Each line from the one containing "Where should I" to the end of the records below should be restated word for word; please leave out all other lines.

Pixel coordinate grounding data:
----
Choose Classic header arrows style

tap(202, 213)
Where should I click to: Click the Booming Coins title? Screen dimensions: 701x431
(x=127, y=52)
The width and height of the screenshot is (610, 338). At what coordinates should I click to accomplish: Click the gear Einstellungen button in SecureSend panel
----
_OUTPUT BELOW_:
Where should I click to: Click the Booming Coins title? Screen dimensions: 701x431
(x=127, y=52)
The width and height of the screenshot is (610, 338). At what coordinates should I click to accomplish: Click the gear Einstellungen button in SecureSend panel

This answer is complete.